In 2009, the Israeli human rights organization Yesh Din filed a petition with the Israeli high court, demanding a halt to illegal mining activity in West Bank quarries, including those operated by Hanson Israel and ReadyMix.

In Yesh Din’s petition to the court, attorney Michael Sfard wrote: “Indeed, we are committing a crime on the West Bank’s land when we extract deposits of gravel and rock from its soil and take them by the truckload to the sovereign territory of the State of Israel to serve the Israeli economy.”

The Israeli high court refused to order a temporary halt to mining activities or stop new mining concessions from being issued. Instead, it requested the response of the parties involved in the petition, which meant that it was business as usual for the companies operating the 11 quarries identified in Yesh Din’s report.

In response, in May 2009 Avi Dicht of the state attorney’s office wrote that the state would freeze the existing situation, including the planning of new quarries, recommending a six-month review (“Israel freezes expansion of West Bank quarries following high court petition,” The Jerusalem Post, 21 May 2009).

There has been no court action since then.

Meanwhile, the mining at both Nahal Raba and Yatir quarry continues. Dror Etkes, a human rights researcher who initiated and collected the data for the Yesh Din petition, documented how a Volvo truck loaded with construction material left Yatir quarry and entered Israel via Meitar checkpoint on 1 May.

According to Etkes, trucks transport construction material from the quarry into Israel several times per day. WhoProfits? also filmed a truck leaving the Nahal Raba quarry with gravel on 1 May. A video produced by the group indicates where the truck crosses the green line (“Hanson Quarry of HeidelbergCement in the West Bank”).

Mining contravenes corporate responsibility conventions

The involvement of multinational companies HeidelbergCement and Cemex in the plundering of the occupied West Bank and Golan Heights’ natural resources are not only in violation of international law, but also contravene commitments to codes of conduct and conventions which regulate the activities of multinational corporations.

These rules governing corporate responsibility include the 2000 UN Global Compact, the 2003 UN norms on the responsibilities of transnational corporations and the Organization for Economic Cooperation and Development (OECD) Guidelines for Multinational Enterprises adopted in 2000.

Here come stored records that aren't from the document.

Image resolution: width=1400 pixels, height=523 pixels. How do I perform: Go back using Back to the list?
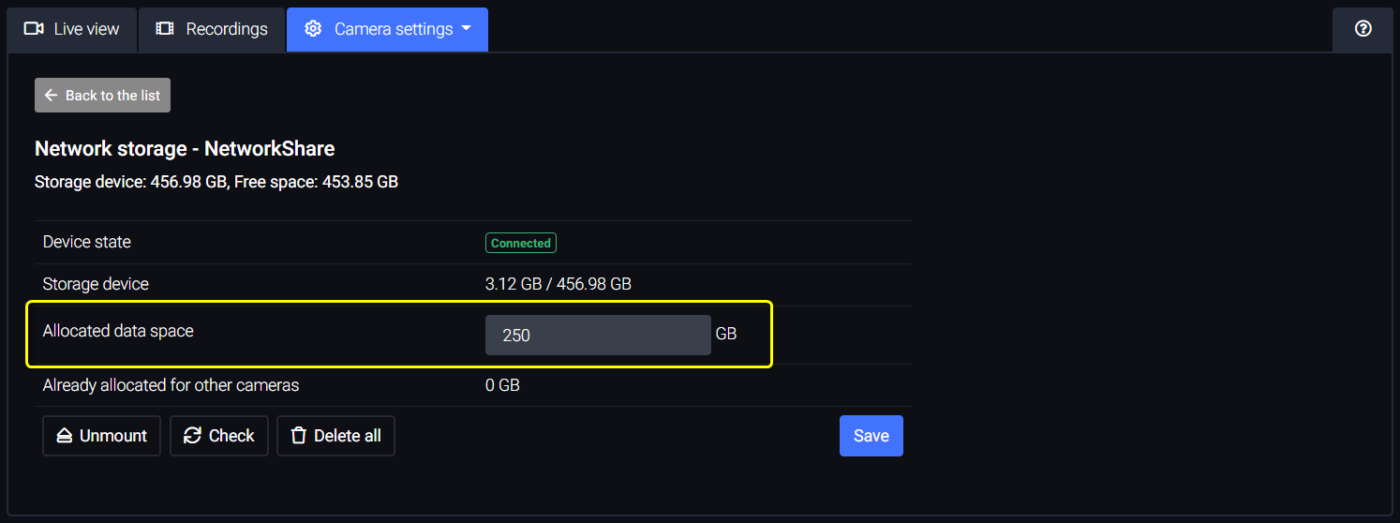coord(103,95)
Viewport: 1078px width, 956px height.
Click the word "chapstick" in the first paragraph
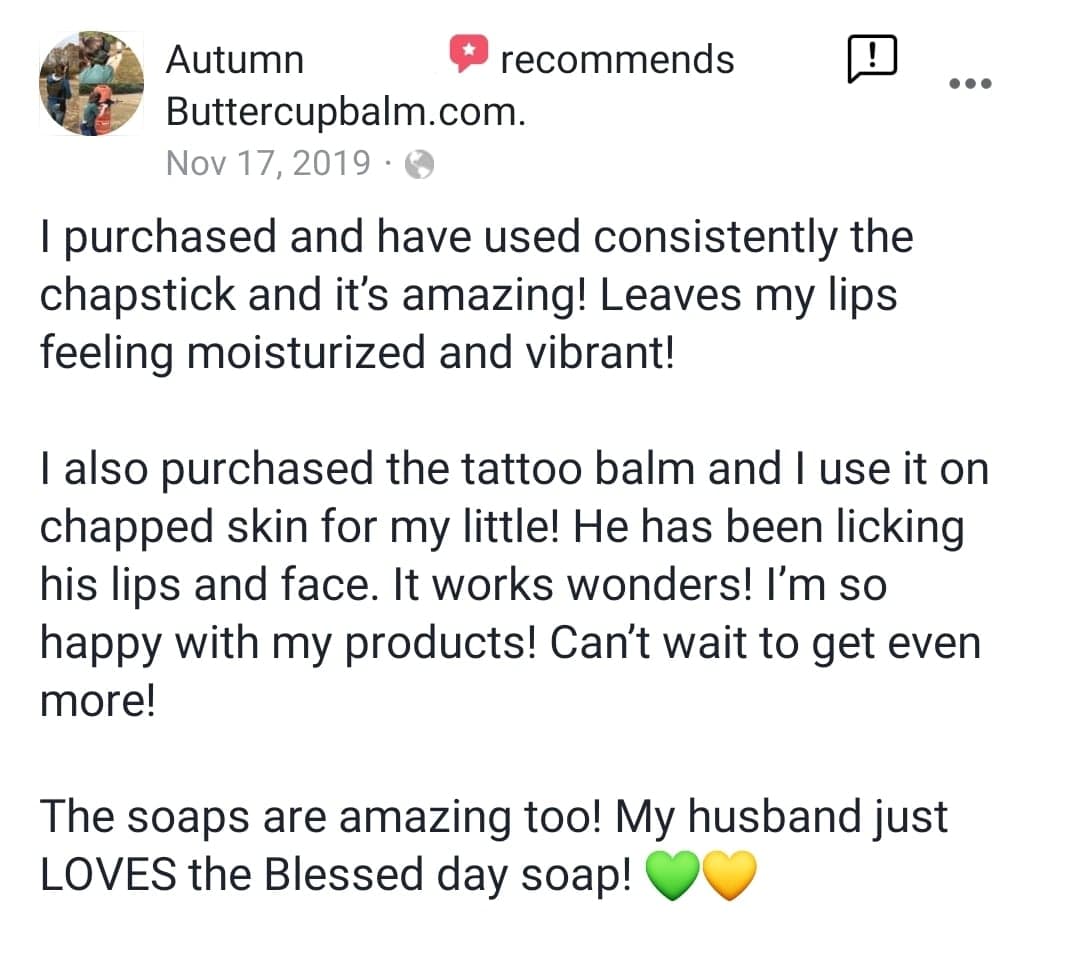pyautogui.click(x=138, y=296)
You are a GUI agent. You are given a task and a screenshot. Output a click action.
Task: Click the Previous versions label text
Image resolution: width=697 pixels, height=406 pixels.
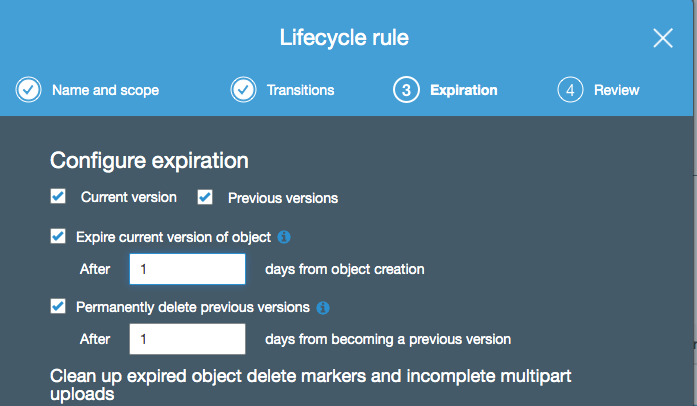point(283,198)
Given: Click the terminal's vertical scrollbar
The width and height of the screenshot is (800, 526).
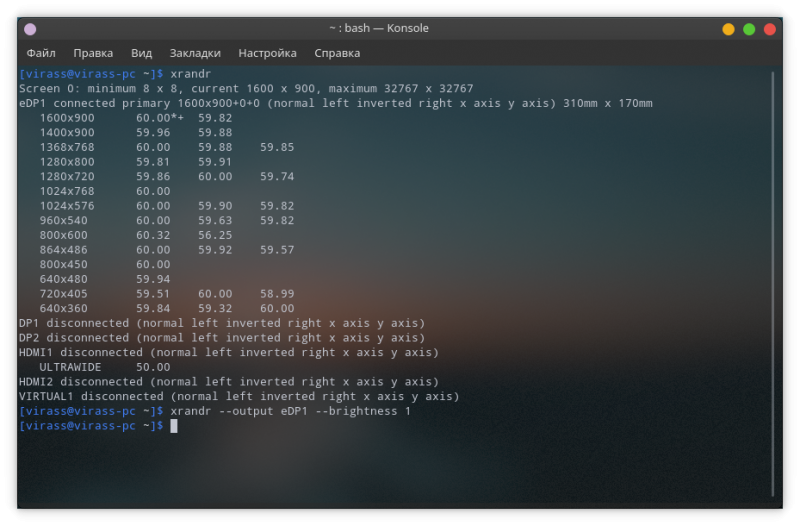Looking at the screenshot, I should point(772,280).
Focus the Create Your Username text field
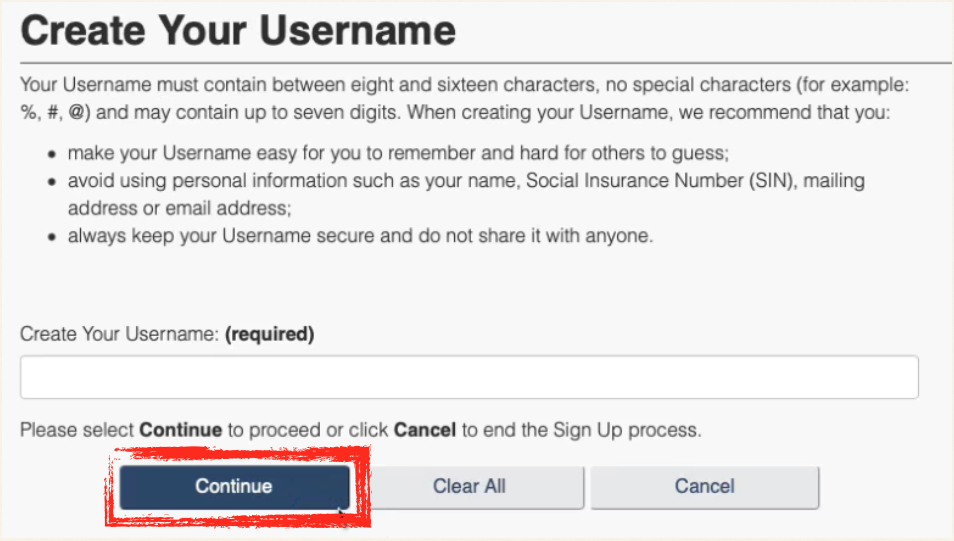Viewport: 954px width, 541px height. [x=469, y=377]
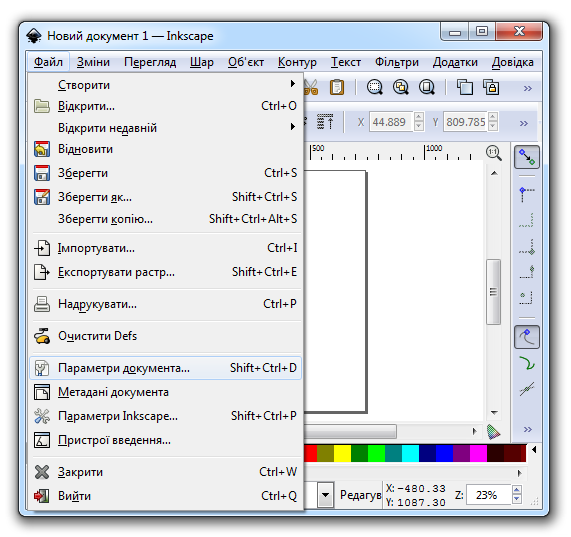Click the X coordinate input field

(391, 122)
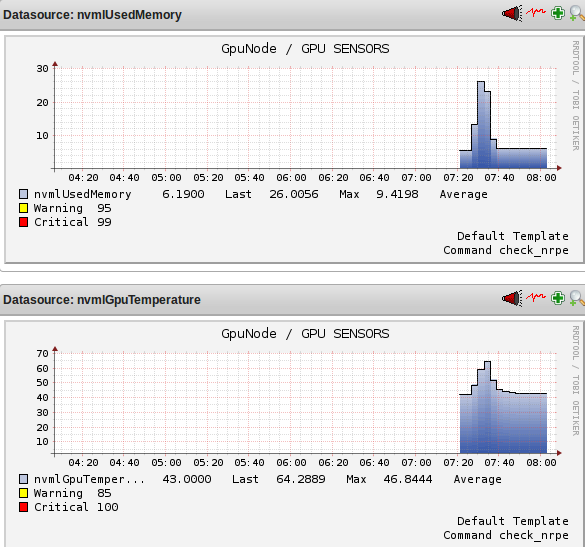585x547 pixels.
Task: Click 'Command check_nrpe' text under memory graph
Action: (506, 250)
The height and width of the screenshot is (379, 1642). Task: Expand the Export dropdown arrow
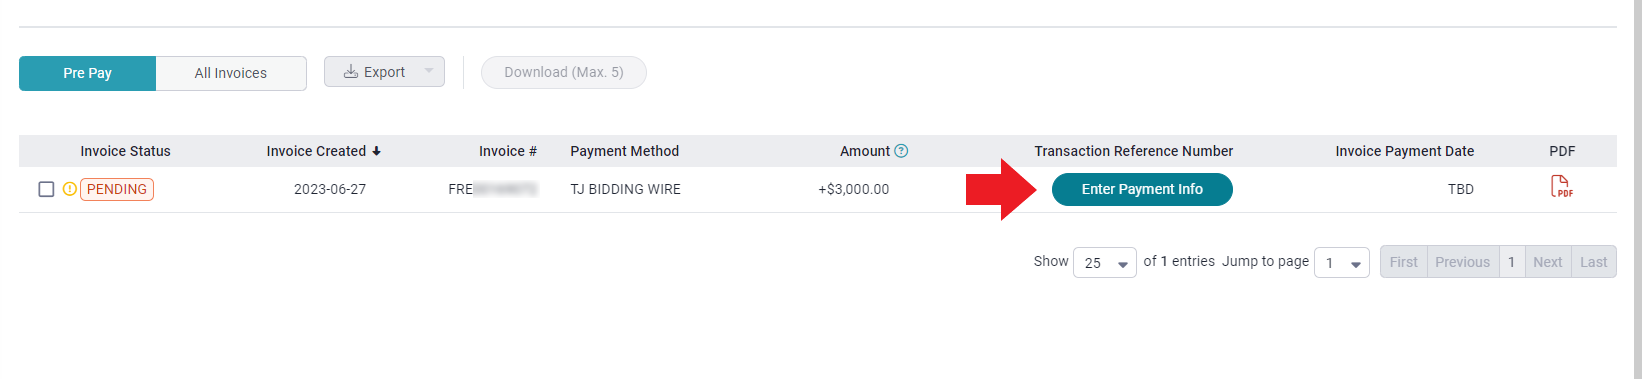click(429, 71)
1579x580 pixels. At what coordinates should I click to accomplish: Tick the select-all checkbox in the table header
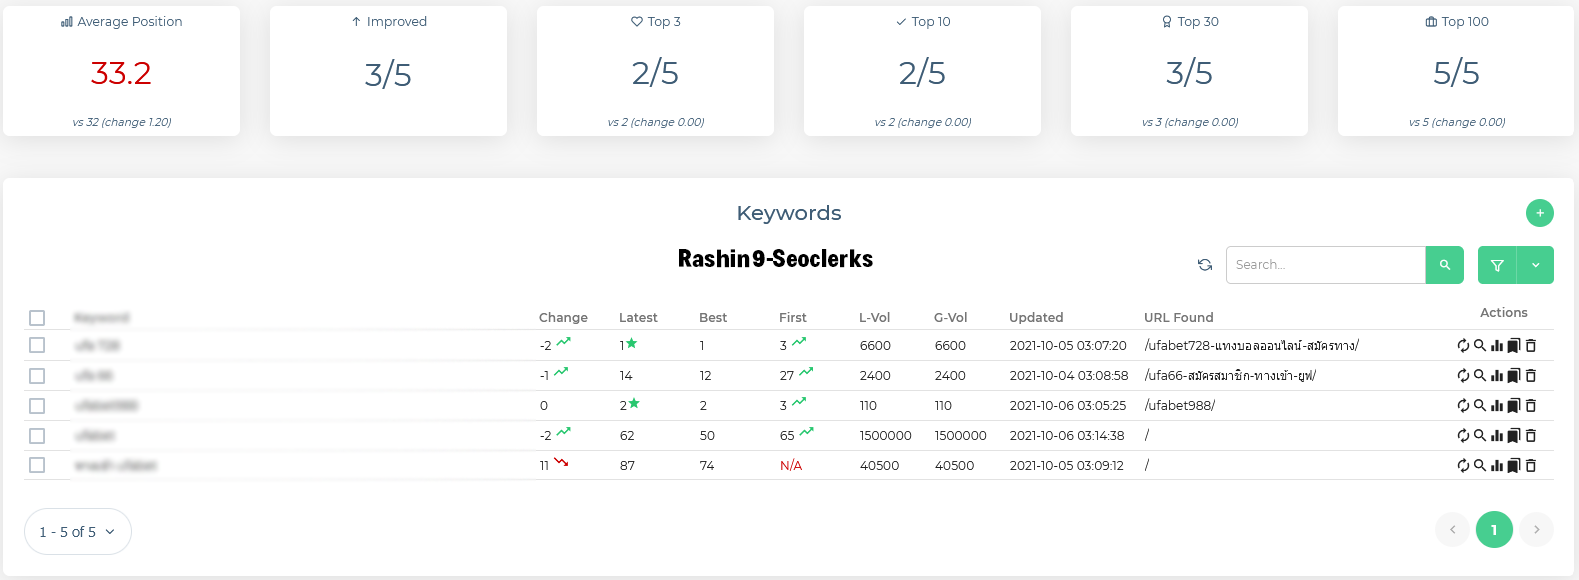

Both Heidelberg Cement and Cemex have endorsed the principles of the UN Global Compact. The UN Global Compact is a strategic policy initiative for businesses that are committed to sustainability and responsible business practices.

The first two principles of the Global Compact state that businesses should support and respect the protection of international human rights within their spheres of influence, and make sure they are not complicit in human rights abuses.

While HeidelbergCement was listed as a participant in the Global Compact in February 2004, today, the company no longer appears as a participant. Nevertheless, the company has developed a sustainability strategy and on its website, it claims that “The fair distribution of natural resources to current and future generations is one of the fundamental goals of sustainable development.”

Meanwhile Cemex continues to be registered as a participant in the Global Compact.

Institutional investors are increasingly wary of investing in companies that openly flout international law and corporate codes of conduct, including the importing of natural resources.

Meanwhile, the growing boycott, divestment and sanctions movement has exposed the complicity of a number of multinational corporations in the Israeli occupation, leading investors to divest from those companies. It is unlikely that HeidelbergCement and Cemex will be immune to this scrutiny.

This article originally misattributed Julius Stone’s interpretation of Article 55 of The Hague Regulations of 1907. The article has been corrected.

Adri Nieuwhof is a consultant and human rights advocate based in Switzerland.